The dissent found plain and unambiguous language in Minn. Sent. Guidelines 2 creating a presumption that the amelioration doctrine does not apply to a change in the presumptive sentences listed in a guidelines grid. Section 2 states that the presumptive sentence is determined by the sentencing guidelines in effect on the date of the offense. The majority found that the Section 2 language was a restatement of the constitutional ban on ex post facto legislation, but the dissent differed.

“Thus, although section 18 of the DSRA is silent on whether the Minnesota Sentencing Guidelines apply to crimes committed on or after its effective date (cite omitted), the Guidelines are not. Because our court harmonizes the Guidelines with a statute unless an applicable Guidelines provision is contrary to statute, here we must read the Guidelines and the DSRA together because they are not in conflict. Accordingly, under the plain language of Minn. Sent. Guidelines 2, the presumptive sentence for Kirby should be determined by the Sentencing Guidelines grid in effect when he committed his offense in 2013,” the dissent concluded.

State v. Otto – companion case

In a companion case to State v. Kirby, July 26, 2017, the Supreme Court also ordered resentencing of Travis Richard Otto for first-degree possession of methamphetamine, under the analysis used in Kirby.

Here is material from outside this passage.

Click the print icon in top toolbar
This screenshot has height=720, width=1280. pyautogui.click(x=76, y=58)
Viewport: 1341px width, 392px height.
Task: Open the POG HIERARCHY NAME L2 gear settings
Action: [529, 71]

The same justices dissented on Otto’s resentencing.

However, the court same together in determining that where the controlled substance weight threshold was increased by section 3 of the Drug Sentencing Reform Act before the defendant’s conviction was final, the defendant is not entitled to have his conviction reversed. It said that the plain language of the Drug Sentencing Reform Act secs. 3 and 4 forbids application of the increased weight threshold to offenses committed prior to August 1, 2016.